Lefkoşa’da Çocuk ve Gençlik Tiyatrosu
Söyleşilerimizden birinde: “Neden festival” sorumu Yaşar Ersoy: “Kıbrıs Türk toplumunun tiyatro kültürünün gelişmesi ve yeni dinamiklerin oluşması ve ayrıca kültürler arası ilişkilerin sağlanması” olarak özetleyerek yanıtladı. “Bu amaç doğrultusunda bir tiyatro festivali düzenlemek benim ve arkadaşlarımın ideallerinin en önde geleniydi. Bu idealimizi on yıldır aralıksız gerçekleştirmenin sevincini ve onurunu yaşamaktayız” diye de ekledi. “Kıbrıs Türk Tiyatro Hareketi”ni siyasetin ve yoz bürokrasinin engellemelerinden kurtarmak için uğraş verdiklerini biliyordum. “Özerk Kıbrıs Türk Tiyatro Yasa Tasarısı Taslağı”nı hazırlamışlar, KKTC Bakanlar Kurulu’ndan geçirmişler, ancak komisyon aşamasında tökezletilmişlerdi. Ama bir başka ideallerini, çocuk ve gençlik tiyatrosu kurmayı tüm tersliklere karşın becermişlerdi. Gençlerin ve çocukların, Lefkoşa Belediye Tiyatrosu bünyesindeki düzenli, özverili ve disiplinli çalışmaları gerçekten gurur vericiydi.
Fazla Masraf Gerekçesiyle Yapılan Kıyım
Çalışmalarını başarıyla sürdüren gençleri daha da motive etmek amacıyla bir de “Okullar Arası Tiyatro Şenliği”ni yaşama geçirmiş, gençler arasındaki yepyeni heyecanlara aracılık etmişlerdi, ama bu kutsal çalışma Milli Eğitim Bakanlığı tarafından “tasarruf” gerekçesiyle engellenmişti. Şimdilerde “Kıbrıs Türk Tiyatro Hareketi”ni yurt dışına taşımak için de çalışmalarını sürmekteydiler.
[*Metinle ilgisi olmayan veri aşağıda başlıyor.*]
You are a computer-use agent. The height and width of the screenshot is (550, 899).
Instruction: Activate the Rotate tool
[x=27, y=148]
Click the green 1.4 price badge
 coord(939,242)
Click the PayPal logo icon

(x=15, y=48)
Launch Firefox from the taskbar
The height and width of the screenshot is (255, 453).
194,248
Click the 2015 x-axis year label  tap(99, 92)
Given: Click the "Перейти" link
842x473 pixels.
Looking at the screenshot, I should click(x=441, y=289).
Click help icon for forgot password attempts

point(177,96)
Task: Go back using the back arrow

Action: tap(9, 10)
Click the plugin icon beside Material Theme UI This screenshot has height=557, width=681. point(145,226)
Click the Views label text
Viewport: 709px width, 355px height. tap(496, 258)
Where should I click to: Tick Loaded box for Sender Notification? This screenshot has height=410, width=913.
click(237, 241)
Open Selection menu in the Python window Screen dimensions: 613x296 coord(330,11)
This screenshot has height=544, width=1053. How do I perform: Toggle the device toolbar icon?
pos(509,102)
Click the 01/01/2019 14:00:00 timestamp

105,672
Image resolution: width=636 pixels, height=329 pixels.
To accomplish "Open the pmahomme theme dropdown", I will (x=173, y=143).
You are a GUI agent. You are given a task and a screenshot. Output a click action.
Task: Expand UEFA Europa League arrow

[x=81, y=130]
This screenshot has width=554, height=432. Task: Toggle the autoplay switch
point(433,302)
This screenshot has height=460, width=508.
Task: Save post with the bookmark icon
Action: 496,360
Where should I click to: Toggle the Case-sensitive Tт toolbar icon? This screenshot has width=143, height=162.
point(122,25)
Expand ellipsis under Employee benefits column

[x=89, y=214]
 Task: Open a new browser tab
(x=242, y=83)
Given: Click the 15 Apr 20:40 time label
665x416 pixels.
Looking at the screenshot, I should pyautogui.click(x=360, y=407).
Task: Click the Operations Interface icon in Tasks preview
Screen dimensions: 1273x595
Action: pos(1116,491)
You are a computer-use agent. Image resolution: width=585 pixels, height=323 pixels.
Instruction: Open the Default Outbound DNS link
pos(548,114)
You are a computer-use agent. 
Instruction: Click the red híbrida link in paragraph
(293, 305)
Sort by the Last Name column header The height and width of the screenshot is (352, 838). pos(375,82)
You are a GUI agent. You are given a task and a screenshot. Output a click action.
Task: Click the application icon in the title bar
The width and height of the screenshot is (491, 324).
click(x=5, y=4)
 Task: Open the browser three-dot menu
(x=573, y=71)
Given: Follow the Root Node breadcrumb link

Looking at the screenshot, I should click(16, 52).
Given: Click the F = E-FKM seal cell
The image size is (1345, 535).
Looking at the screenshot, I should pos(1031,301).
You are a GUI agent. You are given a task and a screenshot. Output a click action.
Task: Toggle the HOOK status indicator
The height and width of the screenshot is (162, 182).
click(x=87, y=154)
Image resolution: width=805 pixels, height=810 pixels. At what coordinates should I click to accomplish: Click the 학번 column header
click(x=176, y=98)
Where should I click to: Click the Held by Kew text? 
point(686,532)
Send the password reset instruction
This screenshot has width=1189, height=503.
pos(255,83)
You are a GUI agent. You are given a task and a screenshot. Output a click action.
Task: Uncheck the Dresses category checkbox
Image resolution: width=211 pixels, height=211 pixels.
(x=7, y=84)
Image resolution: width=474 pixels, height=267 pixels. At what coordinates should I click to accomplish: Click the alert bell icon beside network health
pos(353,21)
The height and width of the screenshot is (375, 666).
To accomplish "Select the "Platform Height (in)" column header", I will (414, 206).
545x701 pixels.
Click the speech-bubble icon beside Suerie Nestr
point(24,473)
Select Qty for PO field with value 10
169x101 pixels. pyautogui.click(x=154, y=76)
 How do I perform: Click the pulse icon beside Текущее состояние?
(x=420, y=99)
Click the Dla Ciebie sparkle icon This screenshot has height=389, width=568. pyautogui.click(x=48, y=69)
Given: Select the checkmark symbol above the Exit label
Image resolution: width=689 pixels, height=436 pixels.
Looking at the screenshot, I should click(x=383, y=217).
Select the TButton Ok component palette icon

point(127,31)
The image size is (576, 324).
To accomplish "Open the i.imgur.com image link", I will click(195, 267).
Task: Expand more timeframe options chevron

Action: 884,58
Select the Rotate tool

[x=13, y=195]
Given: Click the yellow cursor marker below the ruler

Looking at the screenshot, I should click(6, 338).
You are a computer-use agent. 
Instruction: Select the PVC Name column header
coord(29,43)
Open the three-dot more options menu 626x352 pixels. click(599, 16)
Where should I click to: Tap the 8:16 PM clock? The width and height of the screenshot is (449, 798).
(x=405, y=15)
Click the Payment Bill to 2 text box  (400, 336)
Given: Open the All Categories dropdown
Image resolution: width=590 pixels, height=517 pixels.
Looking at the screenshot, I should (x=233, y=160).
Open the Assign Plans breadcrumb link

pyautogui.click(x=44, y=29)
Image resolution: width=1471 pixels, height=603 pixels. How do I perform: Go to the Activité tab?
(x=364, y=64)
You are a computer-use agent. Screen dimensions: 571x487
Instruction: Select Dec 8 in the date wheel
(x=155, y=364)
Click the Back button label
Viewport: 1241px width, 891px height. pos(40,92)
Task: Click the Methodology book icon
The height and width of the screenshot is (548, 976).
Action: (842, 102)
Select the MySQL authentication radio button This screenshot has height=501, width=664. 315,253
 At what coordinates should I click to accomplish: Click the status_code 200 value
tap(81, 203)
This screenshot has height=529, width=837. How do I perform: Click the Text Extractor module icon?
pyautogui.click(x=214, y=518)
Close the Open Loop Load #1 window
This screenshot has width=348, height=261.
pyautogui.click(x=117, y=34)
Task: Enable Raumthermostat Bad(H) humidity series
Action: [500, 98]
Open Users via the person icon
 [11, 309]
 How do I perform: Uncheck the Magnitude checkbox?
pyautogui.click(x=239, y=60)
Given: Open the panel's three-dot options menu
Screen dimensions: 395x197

T.C. Devlet Tiyatroları ile İstanbul Büyükşehir Belediyesi Şehir Tiyatroları ile anlaşmaları vardı. Bu tiyatrolar ile karşılıklı turneler yapılmaktaydı ve ortak yapımlar ortaya çıkmıştı. Akdeniz Ülkeleri Tiyatro Birliği’ne de dâhil olmuşlardı.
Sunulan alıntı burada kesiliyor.